GIVEN ENTRIES
-- Opening Marker --

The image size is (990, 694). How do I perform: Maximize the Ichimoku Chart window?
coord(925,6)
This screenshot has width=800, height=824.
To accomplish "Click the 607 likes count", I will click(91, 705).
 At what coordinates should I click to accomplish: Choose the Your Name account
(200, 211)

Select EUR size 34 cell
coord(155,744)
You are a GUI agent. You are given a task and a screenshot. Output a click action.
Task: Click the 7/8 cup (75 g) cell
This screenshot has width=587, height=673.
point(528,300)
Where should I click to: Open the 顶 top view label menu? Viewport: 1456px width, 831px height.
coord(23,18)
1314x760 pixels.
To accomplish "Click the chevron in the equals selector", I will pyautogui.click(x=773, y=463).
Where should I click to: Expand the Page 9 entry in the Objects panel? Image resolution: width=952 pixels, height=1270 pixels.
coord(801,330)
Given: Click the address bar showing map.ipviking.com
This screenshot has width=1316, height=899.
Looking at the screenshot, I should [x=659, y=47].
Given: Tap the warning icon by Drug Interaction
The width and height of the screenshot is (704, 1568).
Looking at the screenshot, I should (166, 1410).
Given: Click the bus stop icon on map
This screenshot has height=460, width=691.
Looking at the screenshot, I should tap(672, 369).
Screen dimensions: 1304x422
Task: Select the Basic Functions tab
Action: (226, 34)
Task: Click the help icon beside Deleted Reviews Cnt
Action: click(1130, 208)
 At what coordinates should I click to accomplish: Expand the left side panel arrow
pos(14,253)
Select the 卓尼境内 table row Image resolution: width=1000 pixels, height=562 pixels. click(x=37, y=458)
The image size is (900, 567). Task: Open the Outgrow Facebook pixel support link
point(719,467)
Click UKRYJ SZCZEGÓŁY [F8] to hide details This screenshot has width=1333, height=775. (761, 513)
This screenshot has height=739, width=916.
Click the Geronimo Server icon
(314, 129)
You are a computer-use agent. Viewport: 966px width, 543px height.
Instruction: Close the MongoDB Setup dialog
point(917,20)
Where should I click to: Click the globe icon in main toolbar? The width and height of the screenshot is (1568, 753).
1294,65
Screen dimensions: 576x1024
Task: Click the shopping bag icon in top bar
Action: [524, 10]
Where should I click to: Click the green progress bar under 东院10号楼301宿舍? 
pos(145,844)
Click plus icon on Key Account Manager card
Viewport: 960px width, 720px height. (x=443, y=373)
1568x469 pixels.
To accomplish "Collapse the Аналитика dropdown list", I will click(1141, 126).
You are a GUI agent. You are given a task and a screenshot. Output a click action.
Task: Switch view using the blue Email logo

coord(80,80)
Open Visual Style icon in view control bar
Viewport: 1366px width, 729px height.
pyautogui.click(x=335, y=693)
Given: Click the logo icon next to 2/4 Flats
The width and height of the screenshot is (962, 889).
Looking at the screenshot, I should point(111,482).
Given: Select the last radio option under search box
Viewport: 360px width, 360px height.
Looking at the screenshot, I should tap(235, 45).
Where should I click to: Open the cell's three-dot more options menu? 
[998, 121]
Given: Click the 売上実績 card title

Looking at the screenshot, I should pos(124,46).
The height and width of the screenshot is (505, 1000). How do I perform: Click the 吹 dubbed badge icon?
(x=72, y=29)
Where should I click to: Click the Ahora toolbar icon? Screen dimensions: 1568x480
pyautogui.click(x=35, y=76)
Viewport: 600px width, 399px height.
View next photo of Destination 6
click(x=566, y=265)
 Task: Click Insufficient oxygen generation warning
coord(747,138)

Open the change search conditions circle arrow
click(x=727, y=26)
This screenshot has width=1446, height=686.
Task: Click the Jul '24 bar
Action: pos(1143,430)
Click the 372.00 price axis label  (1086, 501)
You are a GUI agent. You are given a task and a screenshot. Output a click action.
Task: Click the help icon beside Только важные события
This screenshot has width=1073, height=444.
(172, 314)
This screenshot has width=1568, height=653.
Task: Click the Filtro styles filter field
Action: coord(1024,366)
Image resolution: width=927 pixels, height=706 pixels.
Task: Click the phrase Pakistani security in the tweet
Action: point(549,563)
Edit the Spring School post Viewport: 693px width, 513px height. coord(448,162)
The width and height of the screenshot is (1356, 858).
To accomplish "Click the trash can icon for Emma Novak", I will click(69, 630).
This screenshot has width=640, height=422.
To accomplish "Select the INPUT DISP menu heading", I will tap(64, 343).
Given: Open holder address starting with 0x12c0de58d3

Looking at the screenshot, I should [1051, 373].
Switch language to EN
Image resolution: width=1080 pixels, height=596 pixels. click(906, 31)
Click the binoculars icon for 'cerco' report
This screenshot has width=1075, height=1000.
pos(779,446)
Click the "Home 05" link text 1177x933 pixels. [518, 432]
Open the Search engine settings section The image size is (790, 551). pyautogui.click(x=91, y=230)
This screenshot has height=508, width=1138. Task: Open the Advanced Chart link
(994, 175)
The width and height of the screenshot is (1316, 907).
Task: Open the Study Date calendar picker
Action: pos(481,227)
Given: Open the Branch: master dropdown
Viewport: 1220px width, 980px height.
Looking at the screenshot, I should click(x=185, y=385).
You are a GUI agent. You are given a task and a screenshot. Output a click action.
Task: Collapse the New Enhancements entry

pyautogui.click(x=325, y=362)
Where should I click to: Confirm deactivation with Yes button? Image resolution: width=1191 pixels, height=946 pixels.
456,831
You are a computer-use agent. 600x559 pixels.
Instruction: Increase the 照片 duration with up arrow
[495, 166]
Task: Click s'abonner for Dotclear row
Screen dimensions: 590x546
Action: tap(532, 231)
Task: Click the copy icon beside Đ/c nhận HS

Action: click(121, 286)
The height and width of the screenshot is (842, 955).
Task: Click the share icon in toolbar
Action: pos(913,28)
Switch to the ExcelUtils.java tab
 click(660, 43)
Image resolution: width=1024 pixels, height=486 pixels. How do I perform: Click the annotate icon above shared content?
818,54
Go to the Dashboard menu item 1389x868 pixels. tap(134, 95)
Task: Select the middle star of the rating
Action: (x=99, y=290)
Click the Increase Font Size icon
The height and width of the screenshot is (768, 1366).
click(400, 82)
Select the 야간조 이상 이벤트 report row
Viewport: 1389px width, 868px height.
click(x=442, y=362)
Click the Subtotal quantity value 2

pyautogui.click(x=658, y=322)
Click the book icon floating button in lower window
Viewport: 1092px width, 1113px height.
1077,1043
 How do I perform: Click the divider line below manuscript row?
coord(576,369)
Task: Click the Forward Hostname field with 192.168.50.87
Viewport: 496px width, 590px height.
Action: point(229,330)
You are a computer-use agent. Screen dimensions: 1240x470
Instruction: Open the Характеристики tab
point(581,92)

-- Closing Marker --

INSTRUCTIONS TO FOLLOW
Output exactly the leading lines of the data, up to and including the line marked by "1314x760 pixels.".

OUTPUT OF THE TASK
The image size is (990, 694). How do I perform: Maximize the Ichimoku Chart window?
coord(925,6)
This screenshot has width=800, height=824.
To accomplish "Click the 607 likes count", I will click(91, 705).
 At what coordinates should I click to accomplish: Choose the Your Name account
(200, 211)

Select EUR size 34 cell
coord(155,744)
You are a GUI agent. You are given a task and a screenshot. Output a click action.
Task: Click the 7/8 cup (75 g) cell
This screenshot has width=587, height=673.
point(528,300)
Where should I click to: Open the 顶 top view label menu? Viewport: 1456px width, 831px height.
coord(23,18)
1314x760 pixels.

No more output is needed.